批判されるべきは与党なのか?
安倍新内閣が発足し、臨時国会が月内にもスタートする。臨時国会では災害対策の補正予算のほか、外国人労働者の受け入れ拡大に向けた入管法の改正案も提出される見込みという。
朝日新聞は5日付けの朝刊で、臨時国会に向けて野党が「森友学園の決裁文書改ざん問題の政治責任を問われた麻生太郎財務相や、教育勅語を一部評価するとの発言をした柴山昌彦文部科学相ら、閣僚の資質について厳しく追及する方針だ」と指摘している。
野党も野党だが、朝日新聞はこうした野党の姿勢が、日本の政治を停滞させることになるとは考えないのだろうか。「災害対策の在り方について厳しく政府を追及する」ならまだ理解できるが、「閣僚の資質について厳しく追及する」のだというのだ。

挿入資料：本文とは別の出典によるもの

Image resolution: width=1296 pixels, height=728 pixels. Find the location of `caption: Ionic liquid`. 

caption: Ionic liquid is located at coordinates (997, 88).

まあ、野党がそうした姿勢であるならば、それを伝えるのがメディアの役割だから、朝日新聞が思考停止状態で、野党の言い分をそのまま書くとしたら、それも致し方ないのかもしれない。
しかし、驚くべきことに、メディアも同様な思考をしているのだ。毎日新聞は3日付け朝刊で「安倍内閣の新布陣 長期的課題が担えるか」と題した社説を掲載。そこでは「片山さつき地方創生担当相は、貧困家庭の子どもを中傷するようなツイートをして物議をかもしたことがある」「桜田義孝五輪担当相も『慰安婦はビジネスだ』との発言を批判されて撤回しており」などと指摘しているのだ。野党と同様に、閣僚の資質を問うているのだ。

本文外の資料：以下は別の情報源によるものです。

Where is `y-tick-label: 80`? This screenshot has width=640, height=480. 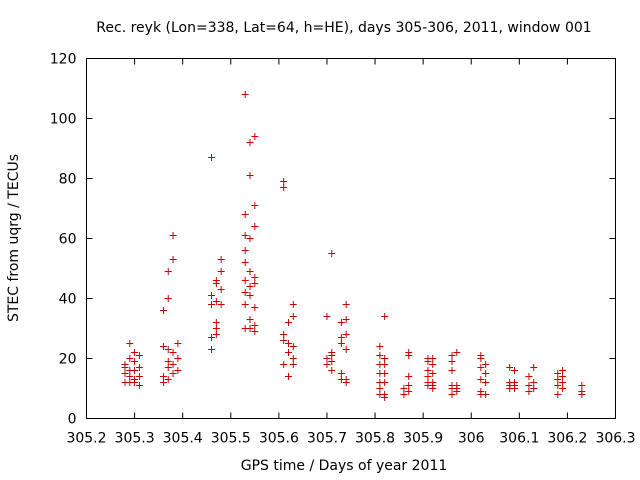 y-tick-label: 80 is located at coordinates (68, 180).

閣僚の資質は、所管する省庁でリーダーシップを発揮し、政策課題に積極的に取り組み、国民の福利や生命財産の確保ができているかどうかによって問われるものである。メディアであれば、その最低限の常識は持っていなければいけない。
仮に、野党が、閣僚の過去の言動などをあげつらって資質を問うというのなら、それをいさめるのがメディアの役割ではないのか。国会で、与野党が建設的で前向きな議論をするよう求めるのが、メディアの正しい姿勢だ。
日本の政治を悪くしているのは、ここで指摘したように朝日新聞や毎日新聞のような質の悪いメディアと野党だ。その影響を受ける国民こそいい迷惑であることを忘れてはいけない。